Les plans et programmes visés au paragraphe 2 qui déterminent l’utilisation de petites zones au niveau local […] ne sont obligatoirement soumis à une évaluation environnementale que lorsque les États membres établissent qu’ils sont susceptibles d’avoir des incidences notables sur l’environnement.

[…]

5.

Les États membres déterminent si les plans ou programmes visés aux paragraphes 3 et 4 sont susceptibles d’avoir des incidences notables sur l’environnement, soit en procédant à un examen au cas par cas, soit en déterminant des types de plans et programmes ou en combinant ces deux approches. À cette fin, les États membres tiennent compte, en tout état de cause, des critères pertinents fixés à l’annexe II, afin de faire en sorte que les plans et programmes susceptibles d’avoir des incidences notables sur l’environnement soient couverts par la présente directive.

[…] »

12.

L’annexe II énumère les critères permettant de déterminer l’ampleur probable des incidences visées à l’article 3, paragraphe 5, de la directive ESIE.

B – Le droit italien

13.

La République italienne a transposé la directive ESIE dans son ordre juridique interne par le decreto legislativo no 152 (décret législatif no 152), du 3 avril 2006. La réglementation nationale reflète le texte de la directive ; elle ne comporte en particulier pas davantage de définition de la notion de « petites zones au niveau local ». La jurisprudence nationale a défini des seuils à cet égard, sur la base de la superficie du projet, à savoir 40 ha en principe pour les projets de développement de zones urbaines, mais dix ha pour les projets s’inscrivant à l’intérieur de zones urbaines existantes.

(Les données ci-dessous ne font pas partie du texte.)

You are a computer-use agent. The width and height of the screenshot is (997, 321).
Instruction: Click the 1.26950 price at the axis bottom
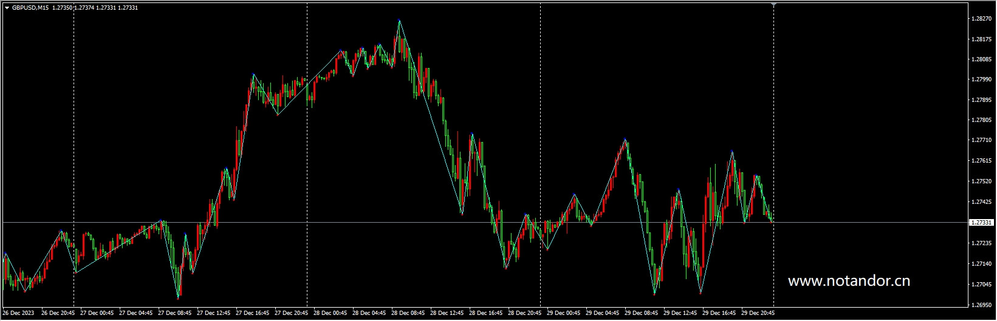click(x=982, y=305)
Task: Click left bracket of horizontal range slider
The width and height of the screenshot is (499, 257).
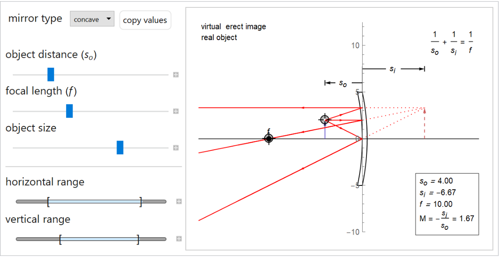Action: coord(48,201)
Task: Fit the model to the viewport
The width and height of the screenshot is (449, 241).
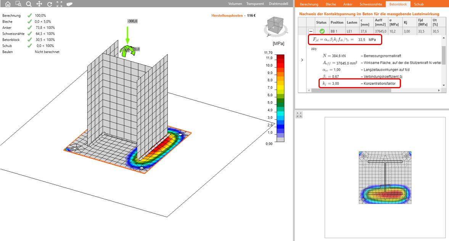Action: (59, 4)
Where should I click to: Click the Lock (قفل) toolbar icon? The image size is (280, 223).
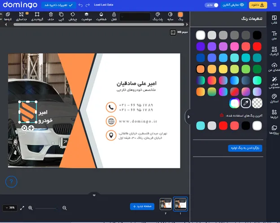pyautogui.click(x=113, y=17)
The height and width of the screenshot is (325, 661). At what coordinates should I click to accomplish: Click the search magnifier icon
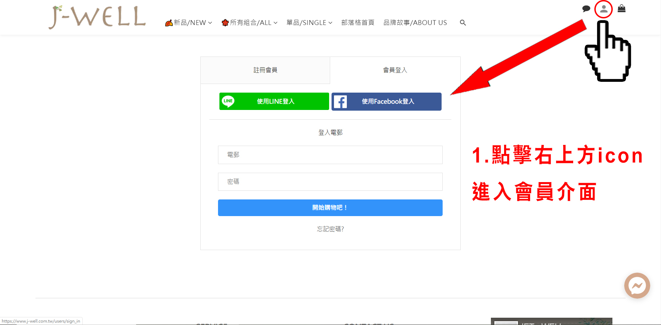point(463,23)
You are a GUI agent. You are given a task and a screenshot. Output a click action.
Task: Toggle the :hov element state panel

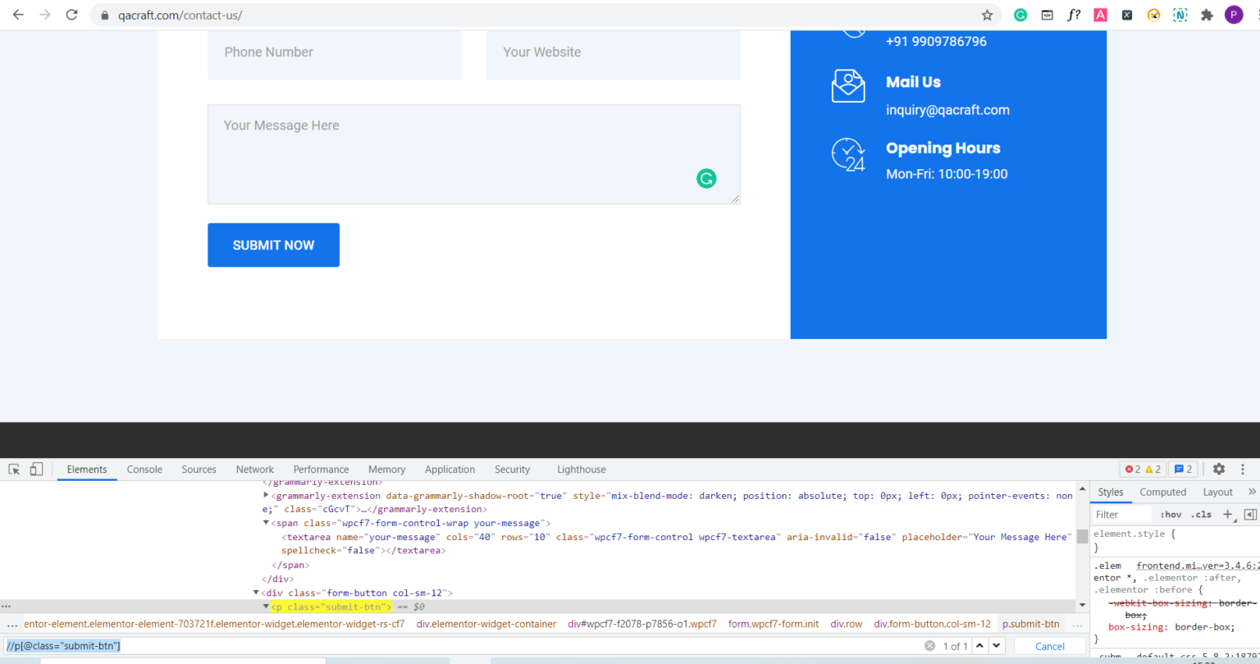coord(1171,515)
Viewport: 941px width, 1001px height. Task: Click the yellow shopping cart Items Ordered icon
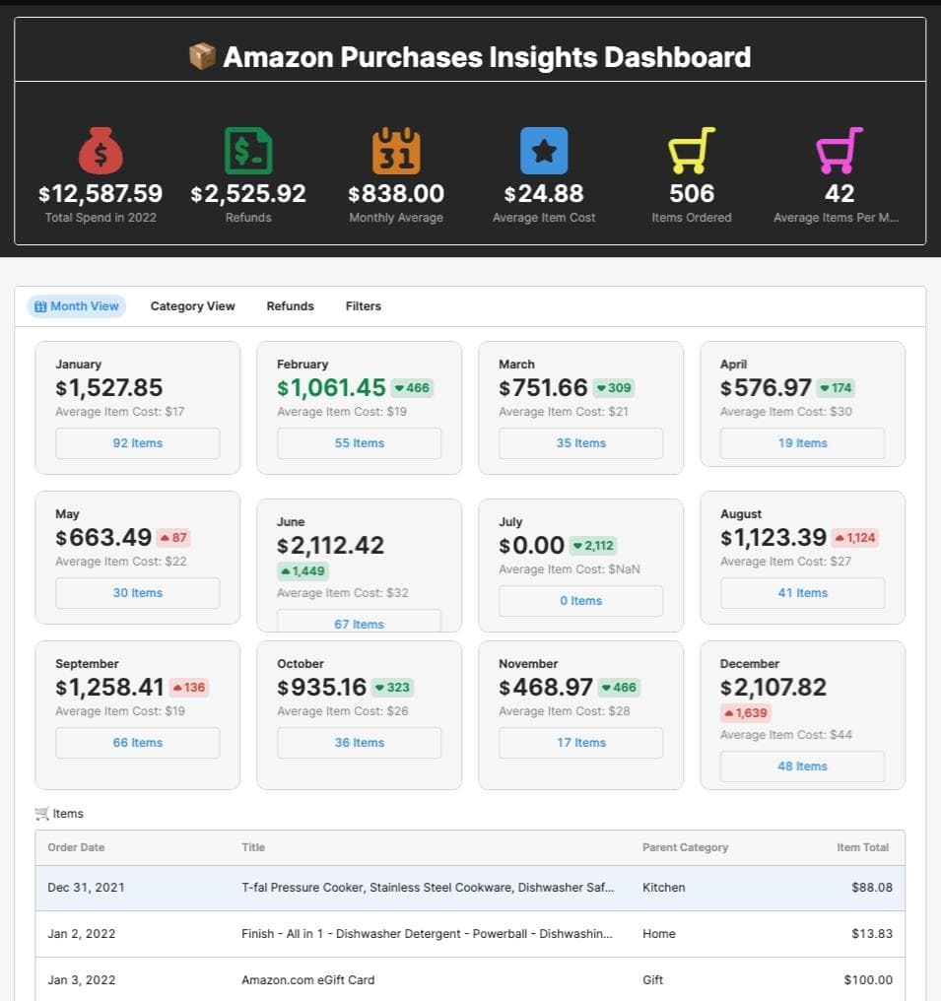pos(691,149)
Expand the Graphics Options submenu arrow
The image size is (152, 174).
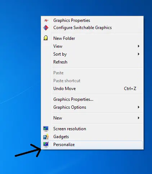click(139, 107)
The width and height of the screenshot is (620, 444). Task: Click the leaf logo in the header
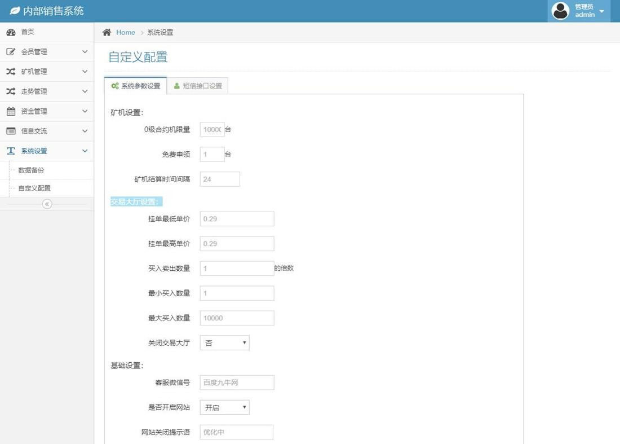coord(15,11)
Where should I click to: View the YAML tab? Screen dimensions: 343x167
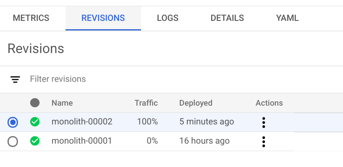click(x=287, y=18)
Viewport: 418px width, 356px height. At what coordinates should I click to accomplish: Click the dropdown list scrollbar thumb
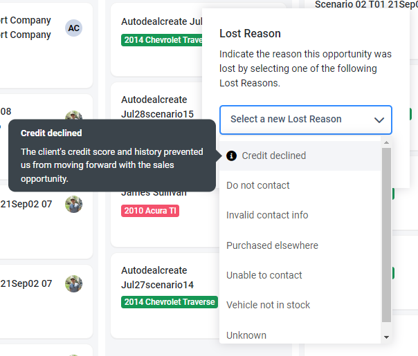coord(386,235)
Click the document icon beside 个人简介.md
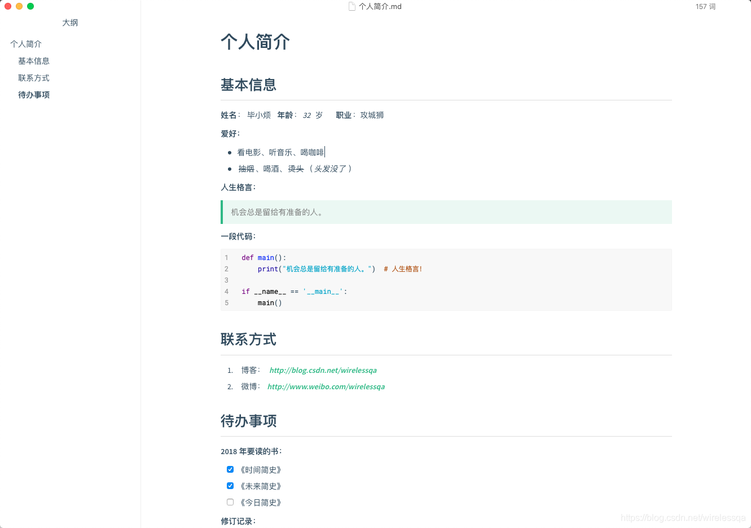The height and width of the screenshot is (528, 751). (352, 6)
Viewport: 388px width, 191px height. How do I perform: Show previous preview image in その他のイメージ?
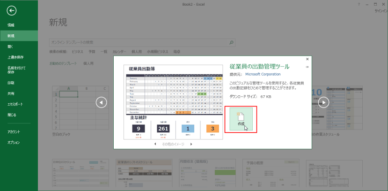tap(155, 144)
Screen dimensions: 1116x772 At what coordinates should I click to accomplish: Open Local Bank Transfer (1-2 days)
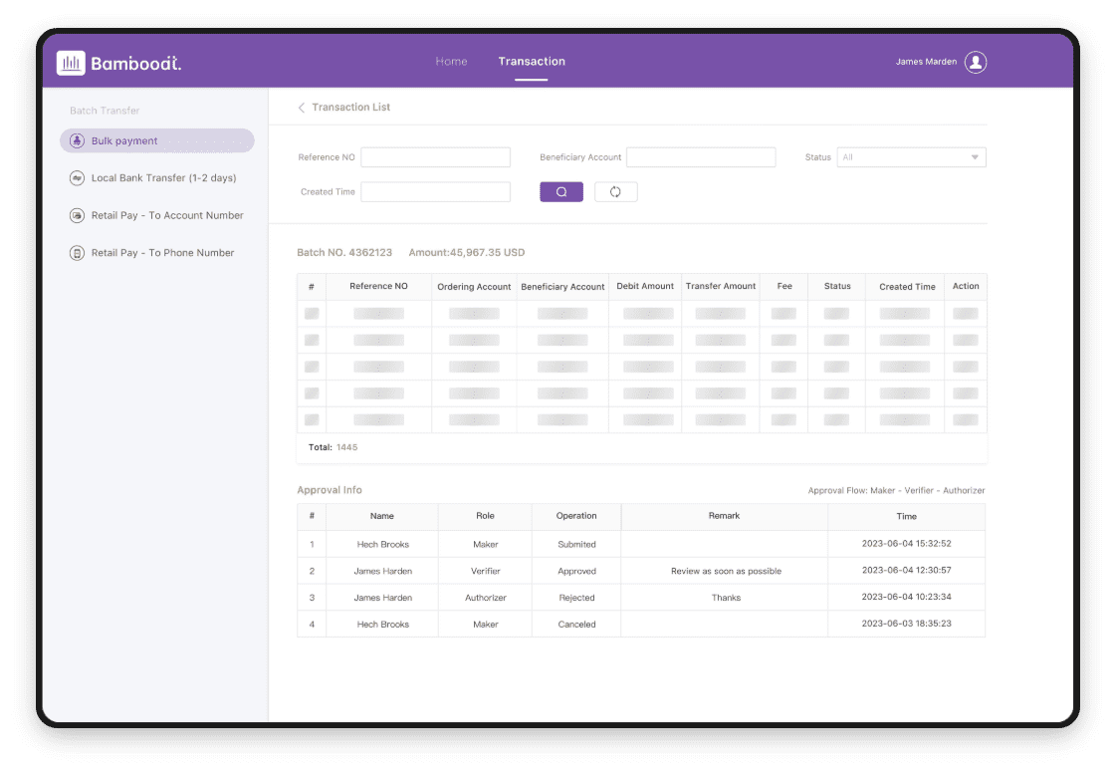pyautogui.click(x=163, y=178)
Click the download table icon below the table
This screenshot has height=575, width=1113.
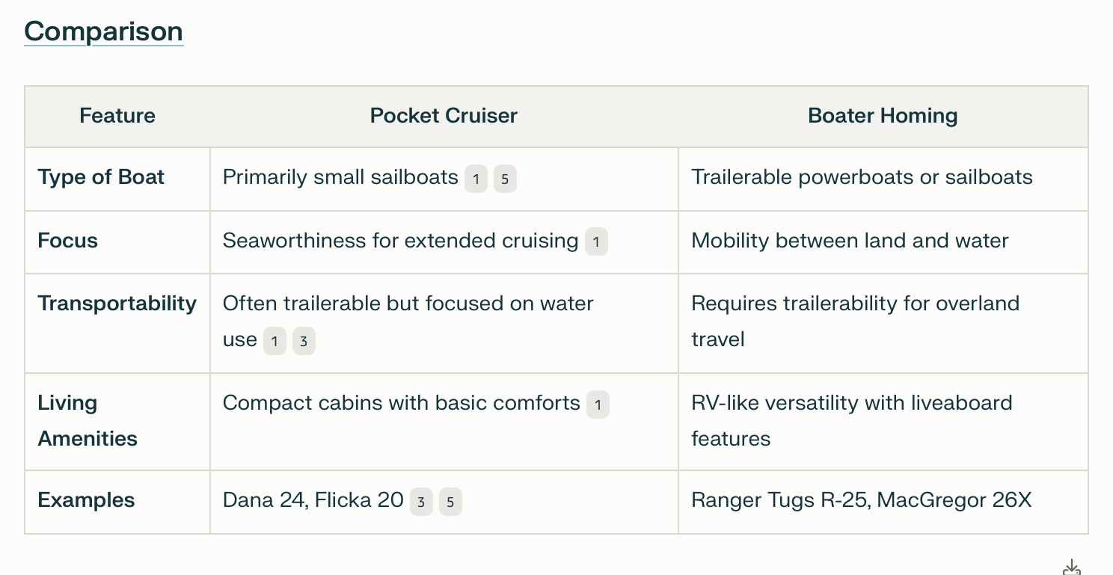(x=1072, y=568)
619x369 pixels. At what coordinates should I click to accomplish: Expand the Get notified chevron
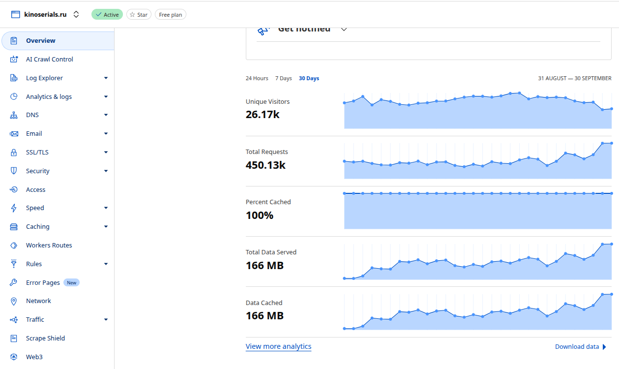click(344, 29)
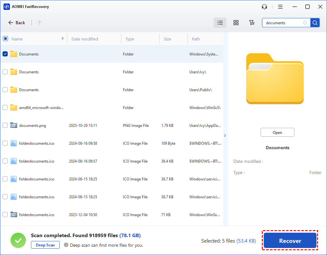
Task: Sort by Name column arrow
Action: coord(63,39)
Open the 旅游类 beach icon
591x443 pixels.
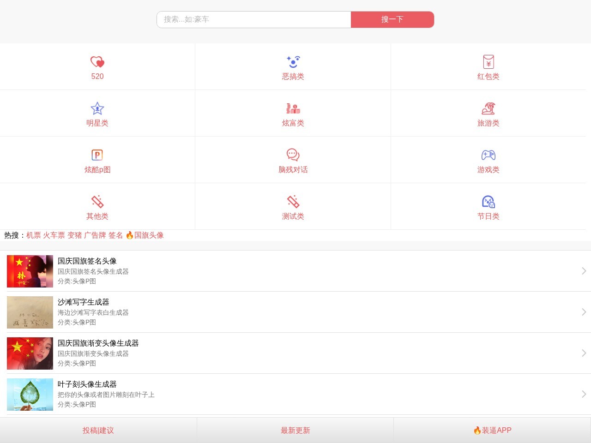tap(488, 108)
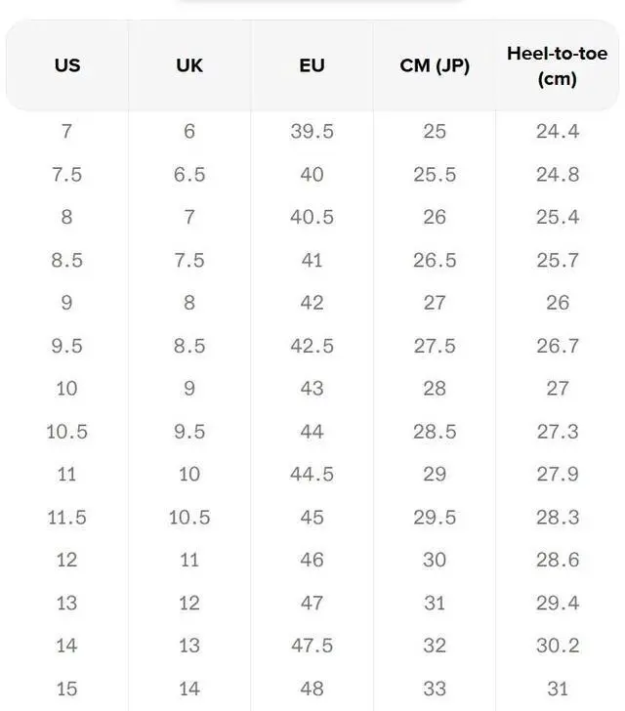Select heel-to-toe value 27.3

click(557, 432)
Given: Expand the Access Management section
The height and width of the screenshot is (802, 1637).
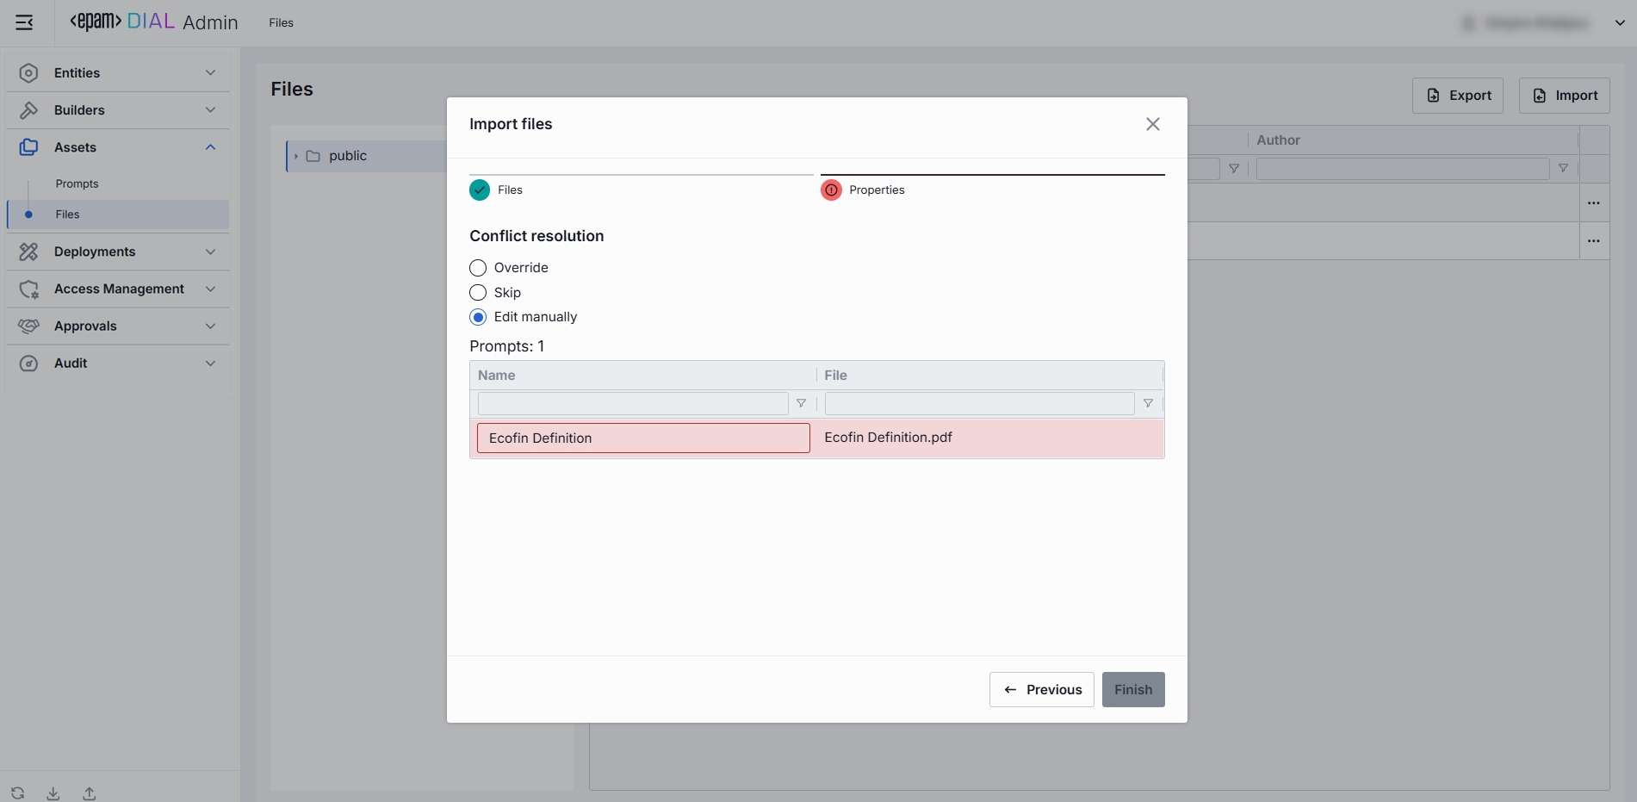Looking at the screenshot, I should (x=210, y=289).
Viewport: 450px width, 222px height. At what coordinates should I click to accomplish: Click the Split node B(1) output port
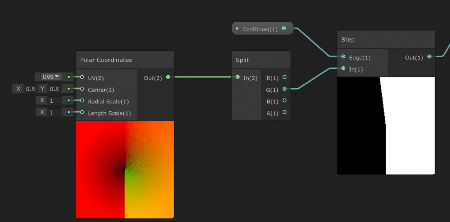point(284,101)
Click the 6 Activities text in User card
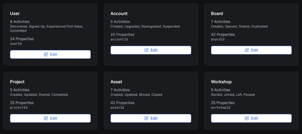Screen dimensions: 302x134 point(20,22)
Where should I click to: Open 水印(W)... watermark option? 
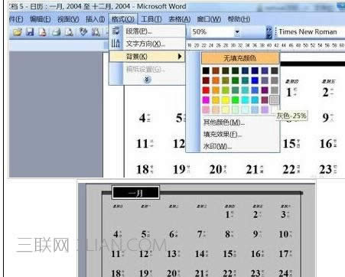(217, 146)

III – Le litige au principal et la demande de décision préjudicielle

14.

La procédure au principal porte sur un projet de construction dans la lagune de Venise, sur la pointe sud, dénommée Ca’ Roman, de l’île Pellestrina. La Società Ca’ Roman Srl projette de construire 42 bâtiments au total sur une superficie de trois ha. Dans le voisinage immédiat se trouvent des sites faisant partie du réseau écologique Natura 2000, qui sont protégés pour avoir été désignés comme zone de protection spéciale pour la conservation des oiseaux sauvages au sens de la directive 2009/147/CE du Parlement européen et du Conseil, du 30 novembre 2009, concernant la conservation des oiseaux sauvages (JO 2010, L 20, p. 7) ou en tant que site d’importance communautaire pour la protection des habitats naturels ainsi que de la flore et de la faune sauvages au sens...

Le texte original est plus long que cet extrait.